Required work> Set down exactly the lines below between the line holding "Click the MAKO logo" and the line holding "The image size is (1420, 700).", inclusive; no other line belongs in the answer.

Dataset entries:

══════

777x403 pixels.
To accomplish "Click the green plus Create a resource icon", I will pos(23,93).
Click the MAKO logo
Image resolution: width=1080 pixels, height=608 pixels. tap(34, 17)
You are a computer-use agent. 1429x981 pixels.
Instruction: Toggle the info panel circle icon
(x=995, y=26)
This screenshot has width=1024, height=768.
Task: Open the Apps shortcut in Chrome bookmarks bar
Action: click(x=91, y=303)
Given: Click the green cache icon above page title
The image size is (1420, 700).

══════

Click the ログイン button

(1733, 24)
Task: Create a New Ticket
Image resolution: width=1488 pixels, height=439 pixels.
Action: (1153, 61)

══════

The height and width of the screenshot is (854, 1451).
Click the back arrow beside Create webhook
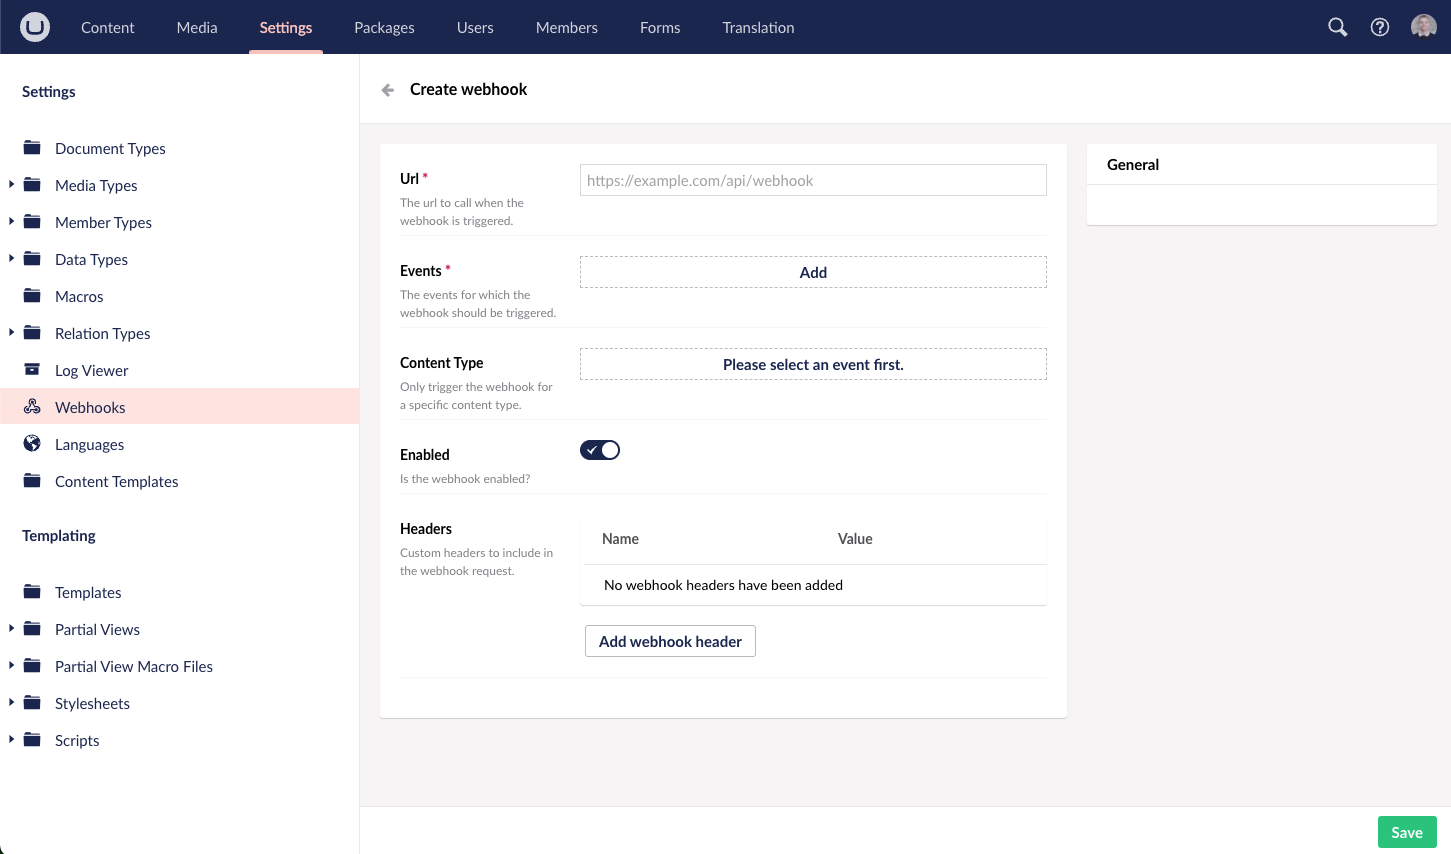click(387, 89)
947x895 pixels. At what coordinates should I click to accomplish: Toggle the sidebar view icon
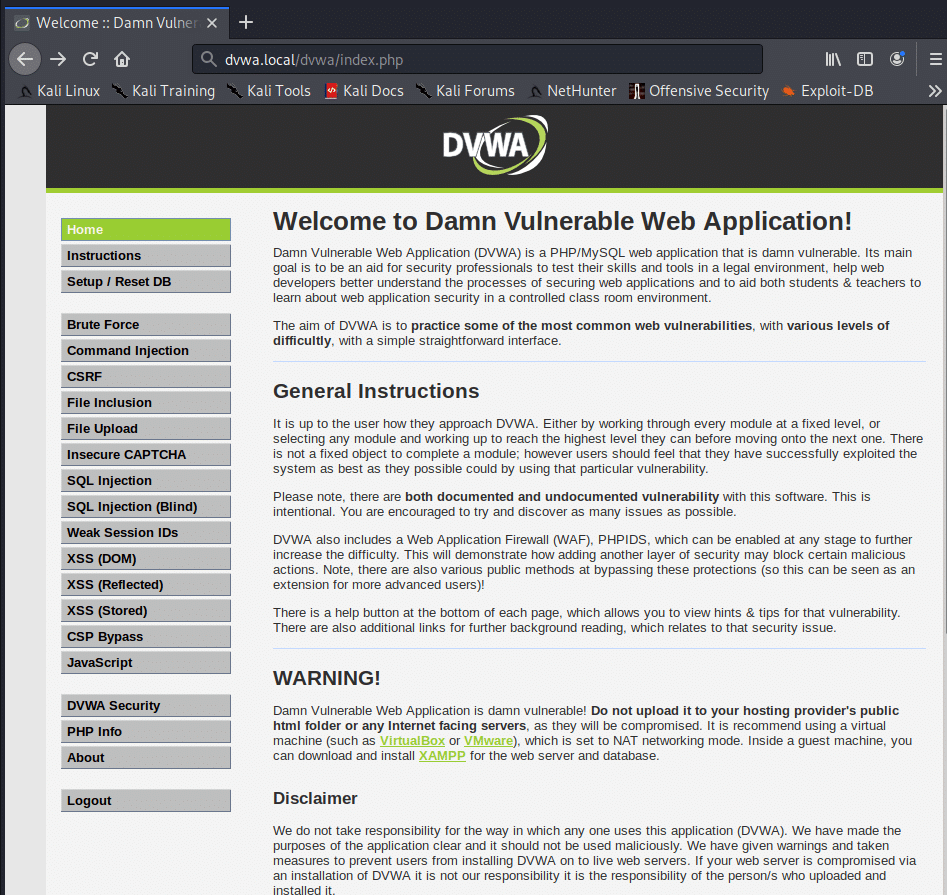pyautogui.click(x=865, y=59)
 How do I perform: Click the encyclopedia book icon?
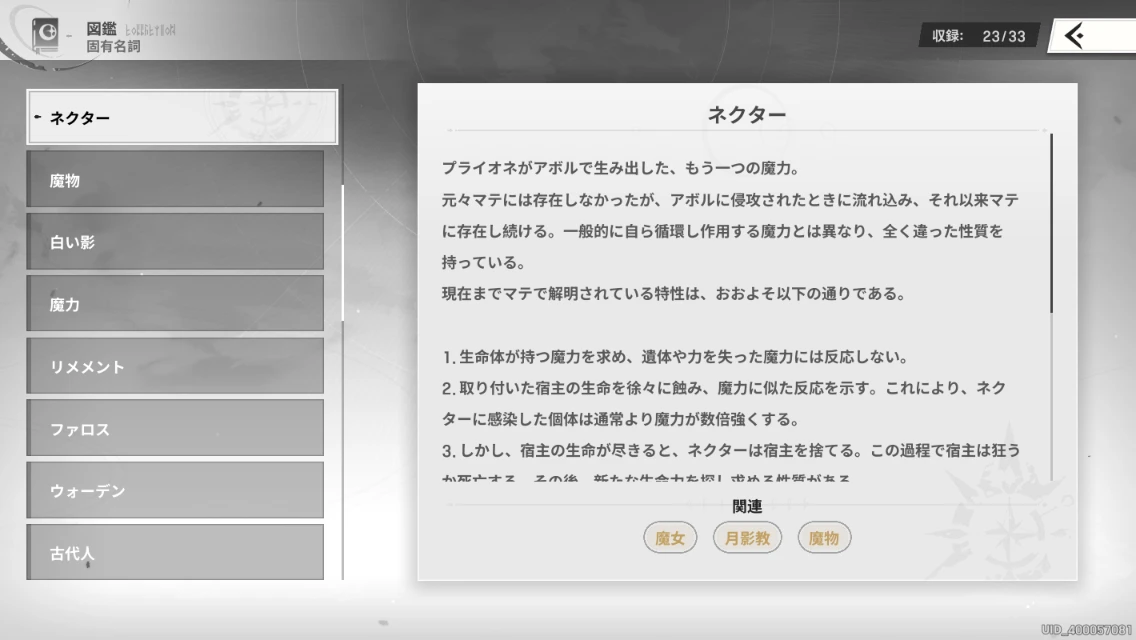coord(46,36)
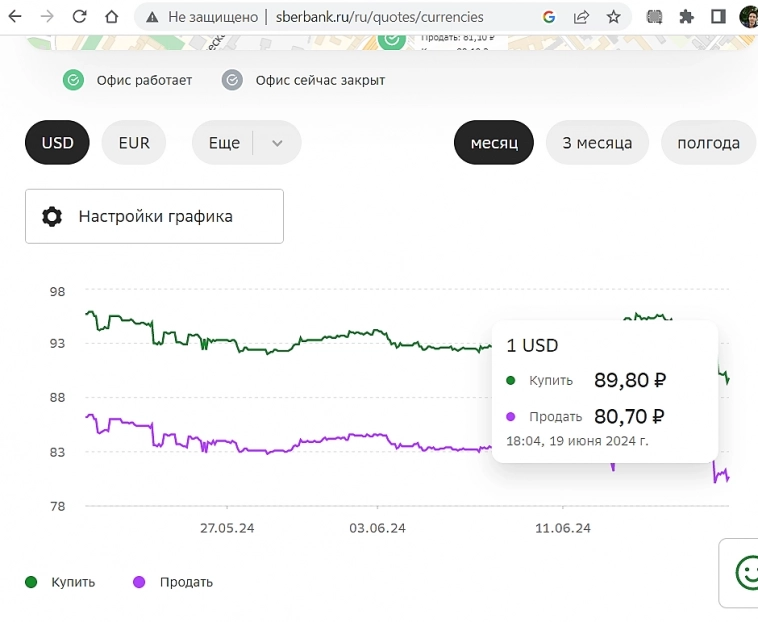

══════

Answer space>
Click the MAKO logo
Image resolution: width=1080 pixels, height=608 pixels. tap(34, 17)
You are a computer-use agent. 1429x981 pixels.
Instruction: Toggle the info panel circle icon
(x=995, y=26)
This screenshot has width=1024, height=768.
Task: Open the Apps shortcut in Chrome bookmarks bar
Action: click(x=91, y=303)
Given: Click the green cache icon above page title
The image size is (1420, 700).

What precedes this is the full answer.